Cleveland Museum of Art announces Contemporary Art Installation By Martin Creed of Work No. 965. Half the air, on view September 30 through November 25, 2012.
Martin Creed, one of Great Britain’s most acclaimed contemporay artists, has been described as an “epicsculpture/installation/happening.” The all-inclusive list attempts to classify an artwork that is versatile in essence and cannot be pinned down as one specific genre.

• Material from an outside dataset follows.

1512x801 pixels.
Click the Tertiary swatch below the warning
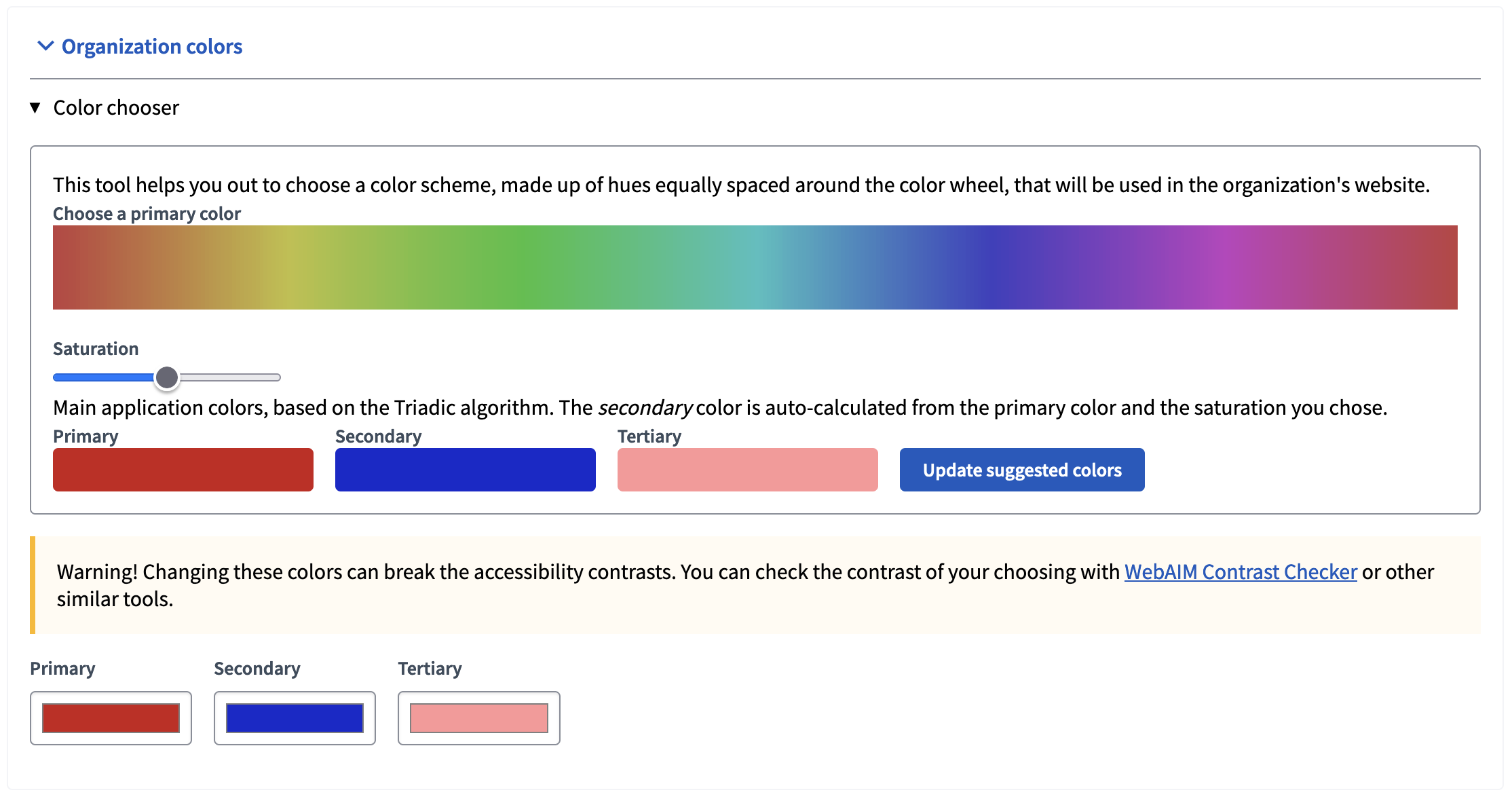click(x=478, y=716)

First created by Creed in 1998 with white balloons as Work No. 200 and then proposed indifferent colors in subsequent years, Work No. 965 (2008) comprises purple balloons, 11 inches in diameter. The sculpture is installed, based on the artist’s instructions, to fill half a room’s entire volume with air-inflated balloons and to let the viewers walk in. Now in the collection of the Cleveland Museum of Art, the work marks a passage in the history of this institution: it offers a stronger link than any other object between the museum’s visual arts collection and its performing arts programs. Half the air in a given space debuts in the museum’s southeast corner gallery, a tall cubic room enclosed in glass on three sides.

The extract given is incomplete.